[Dataset entries]
· · · · · · ·
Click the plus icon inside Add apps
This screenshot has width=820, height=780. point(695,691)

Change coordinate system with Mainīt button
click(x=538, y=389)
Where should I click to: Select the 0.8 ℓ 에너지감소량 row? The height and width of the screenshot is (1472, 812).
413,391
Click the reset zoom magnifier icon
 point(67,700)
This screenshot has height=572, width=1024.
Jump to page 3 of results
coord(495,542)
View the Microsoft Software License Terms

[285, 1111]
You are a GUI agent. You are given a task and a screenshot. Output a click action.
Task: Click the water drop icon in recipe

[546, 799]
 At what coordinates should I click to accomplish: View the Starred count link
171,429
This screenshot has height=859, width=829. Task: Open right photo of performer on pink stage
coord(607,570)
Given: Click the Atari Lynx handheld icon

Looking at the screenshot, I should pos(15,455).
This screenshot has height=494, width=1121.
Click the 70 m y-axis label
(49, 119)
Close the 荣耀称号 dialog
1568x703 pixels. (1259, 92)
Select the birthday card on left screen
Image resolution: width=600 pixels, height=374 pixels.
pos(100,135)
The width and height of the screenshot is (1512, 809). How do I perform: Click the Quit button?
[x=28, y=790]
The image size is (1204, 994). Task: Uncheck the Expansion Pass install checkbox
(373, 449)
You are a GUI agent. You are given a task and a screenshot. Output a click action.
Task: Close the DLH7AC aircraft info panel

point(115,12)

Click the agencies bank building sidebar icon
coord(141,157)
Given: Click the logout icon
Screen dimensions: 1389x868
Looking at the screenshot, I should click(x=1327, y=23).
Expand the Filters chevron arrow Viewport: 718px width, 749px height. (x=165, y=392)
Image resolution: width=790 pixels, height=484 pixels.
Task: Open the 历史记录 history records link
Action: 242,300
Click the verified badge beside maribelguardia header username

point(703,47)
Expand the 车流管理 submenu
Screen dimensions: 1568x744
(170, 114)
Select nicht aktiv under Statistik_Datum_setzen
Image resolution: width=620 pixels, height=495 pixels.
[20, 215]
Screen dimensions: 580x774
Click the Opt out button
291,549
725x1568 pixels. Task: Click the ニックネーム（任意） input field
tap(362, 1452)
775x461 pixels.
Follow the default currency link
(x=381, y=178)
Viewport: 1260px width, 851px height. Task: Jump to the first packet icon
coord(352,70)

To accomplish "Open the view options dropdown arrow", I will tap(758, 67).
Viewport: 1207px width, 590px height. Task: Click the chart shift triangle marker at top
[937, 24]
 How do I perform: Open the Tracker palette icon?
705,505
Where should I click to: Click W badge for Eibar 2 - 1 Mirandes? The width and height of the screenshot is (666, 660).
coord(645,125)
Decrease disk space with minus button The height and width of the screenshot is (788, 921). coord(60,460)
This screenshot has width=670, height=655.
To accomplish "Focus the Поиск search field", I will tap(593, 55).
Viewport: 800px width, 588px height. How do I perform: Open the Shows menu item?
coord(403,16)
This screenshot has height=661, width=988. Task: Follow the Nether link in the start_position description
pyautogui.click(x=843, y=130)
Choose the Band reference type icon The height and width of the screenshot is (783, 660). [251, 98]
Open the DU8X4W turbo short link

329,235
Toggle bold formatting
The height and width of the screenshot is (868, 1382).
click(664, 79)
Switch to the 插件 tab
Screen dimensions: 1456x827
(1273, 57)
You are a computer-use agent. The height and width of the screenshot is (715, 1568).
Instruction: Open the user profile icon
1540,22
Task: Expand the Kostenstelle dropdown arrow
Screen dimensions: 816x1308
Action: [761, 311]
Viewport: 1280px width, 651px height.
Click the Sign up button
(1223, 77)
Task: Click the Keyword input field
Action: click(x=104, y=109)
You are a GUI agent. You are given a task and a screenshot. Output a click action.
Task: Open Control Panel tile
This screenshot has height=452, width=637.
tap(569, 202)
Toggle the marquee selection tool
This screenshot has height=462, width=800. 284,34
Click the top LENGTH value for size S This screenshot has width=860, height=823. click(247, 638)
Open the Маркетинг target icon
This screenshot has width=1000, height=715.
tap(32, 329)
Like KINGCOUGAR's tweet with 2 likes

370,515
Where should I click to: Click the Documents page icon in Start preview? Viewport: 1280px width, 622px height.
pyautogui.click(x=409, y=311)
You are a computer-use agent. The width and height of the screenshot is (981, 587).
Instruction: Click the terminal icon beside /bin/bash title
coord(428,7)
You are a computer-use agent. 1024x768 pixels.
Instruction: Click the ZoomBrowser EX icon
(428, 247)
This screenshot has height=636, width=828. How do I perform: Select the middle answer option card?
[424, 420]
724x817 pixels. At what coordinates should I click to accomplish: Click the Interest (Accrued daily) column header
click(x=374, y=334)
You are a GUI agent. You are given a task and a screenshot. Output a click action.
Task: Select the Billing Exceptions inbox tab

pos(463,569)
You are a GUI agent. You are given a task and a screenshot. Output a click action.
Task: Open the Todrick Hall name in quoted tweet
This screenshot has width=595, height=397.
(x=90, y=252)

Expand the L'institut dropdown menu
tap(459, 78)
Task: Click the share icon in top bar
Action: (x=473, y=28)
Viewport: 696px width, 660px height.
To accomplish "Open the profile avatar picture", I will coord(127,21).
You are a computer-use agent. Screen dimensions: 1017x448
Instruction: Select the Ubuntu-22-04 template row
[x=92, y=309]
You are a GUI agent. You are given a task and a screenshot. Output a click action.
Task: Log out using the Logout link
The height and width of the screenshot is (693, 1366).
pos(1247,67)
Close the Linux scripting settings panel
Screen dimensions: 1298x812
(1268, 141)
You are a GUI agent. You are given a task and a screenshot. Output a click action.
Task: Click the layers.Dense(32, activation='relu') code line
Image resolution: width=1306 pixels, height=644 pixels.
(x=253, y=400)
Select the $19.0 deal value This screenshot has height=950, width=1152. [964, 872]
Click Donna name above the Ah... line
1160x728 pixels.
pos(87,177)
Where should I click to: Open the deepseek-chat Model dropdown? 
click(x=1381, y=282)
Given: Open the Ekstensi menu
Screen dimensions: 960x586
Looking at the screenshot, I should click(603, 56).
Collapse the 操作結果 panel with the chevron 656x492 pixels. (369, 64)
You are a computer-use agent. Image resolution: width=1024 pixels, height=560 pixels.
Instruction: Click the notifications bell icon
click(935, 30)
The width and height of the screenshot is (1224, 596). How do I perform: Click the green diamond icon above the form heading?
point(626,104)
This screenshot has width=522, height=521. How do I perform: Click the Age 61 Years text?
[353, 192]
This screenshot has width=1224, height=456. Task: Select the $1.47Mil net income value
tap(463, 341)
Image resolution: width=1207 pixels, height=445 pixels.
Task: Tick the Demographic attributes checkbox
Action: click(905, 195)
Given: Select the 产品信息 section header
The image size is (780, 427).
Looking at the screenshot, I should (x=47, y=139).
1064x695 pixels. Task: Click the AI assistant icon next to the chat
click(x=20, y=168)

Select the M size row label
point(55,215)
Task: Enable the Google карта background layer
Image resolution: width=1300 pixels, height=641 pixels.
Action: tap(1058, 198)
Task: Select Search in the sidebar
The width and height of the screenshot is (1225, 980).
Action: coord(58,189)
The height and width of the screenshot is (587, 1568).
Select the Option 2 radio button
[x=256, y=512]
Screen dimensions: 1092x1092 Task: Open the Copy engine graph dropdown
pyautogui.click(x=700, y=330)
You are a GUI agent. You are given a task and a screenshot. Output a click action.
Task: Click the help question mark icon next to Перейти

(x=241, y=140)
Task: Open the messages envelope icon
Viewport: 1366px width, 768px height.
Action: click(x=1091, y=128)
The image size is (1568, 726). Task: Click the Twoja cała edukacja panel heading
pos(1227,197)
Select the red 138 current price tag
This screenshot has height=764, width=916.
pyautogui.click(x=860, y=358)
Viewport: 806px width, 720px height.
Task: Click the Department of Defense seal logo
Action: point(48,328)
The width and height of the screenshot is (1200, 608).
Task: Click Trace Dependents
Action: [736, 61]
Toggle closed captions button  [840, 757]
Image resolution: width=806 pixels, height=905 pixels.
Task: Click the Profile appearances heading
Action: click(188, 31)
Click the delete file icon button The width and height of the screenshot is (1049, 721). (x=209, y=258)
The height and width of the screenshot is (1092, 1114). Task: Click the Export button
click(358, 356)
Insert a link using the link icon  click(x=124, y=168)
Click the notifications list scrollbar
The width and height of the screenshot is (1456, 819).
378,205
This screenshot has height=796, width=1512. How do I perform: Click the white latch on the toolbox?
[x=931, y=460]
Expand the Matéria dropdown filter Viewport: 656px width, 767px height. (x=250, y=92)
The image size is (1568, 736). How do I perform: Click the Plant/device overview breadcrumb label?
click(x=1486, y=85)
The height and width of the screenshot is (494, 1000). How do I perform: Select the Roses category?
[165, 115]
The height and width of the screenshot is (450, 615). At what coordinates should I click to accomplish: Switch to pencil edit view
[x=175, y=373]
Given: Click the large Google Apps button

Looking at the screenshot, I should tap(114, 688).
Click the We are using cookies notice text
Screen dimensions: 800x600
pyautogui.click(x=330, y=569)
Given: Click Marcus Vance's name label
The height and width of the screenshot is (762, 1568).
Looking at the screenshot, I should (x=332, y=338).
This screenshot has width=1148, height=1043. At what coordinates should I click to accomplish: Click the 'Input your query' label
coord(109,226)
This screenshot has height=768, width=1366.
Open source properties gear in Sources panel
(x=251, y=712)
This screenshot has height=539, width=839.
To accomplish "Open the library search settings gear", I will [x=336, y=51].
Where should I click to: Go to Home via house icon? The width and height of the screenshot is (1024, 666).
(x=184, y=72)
· · · · · · ·
**ABOUT THIS EXERCISE**: Lines after the one containing "This screenshot has height=572, width=1024." are left out; every line from the start of the entries through that line is restated word for word.

**EXERCISE RESPONSE**:
Click the plus icon inside Add apps
This screenshot has width=820, height=780. point(695,691)

Change coordinate system with Mainīt button
click(x=538, y=389)
Where should I click to: Select the 0.8 ℓ 에너지감소량 row? The height and width of the screenshot is (1472, 812).
413,391
Click the reset zoom magnifier icon
 point(67,700)
This screenshot has height=572, width=1024.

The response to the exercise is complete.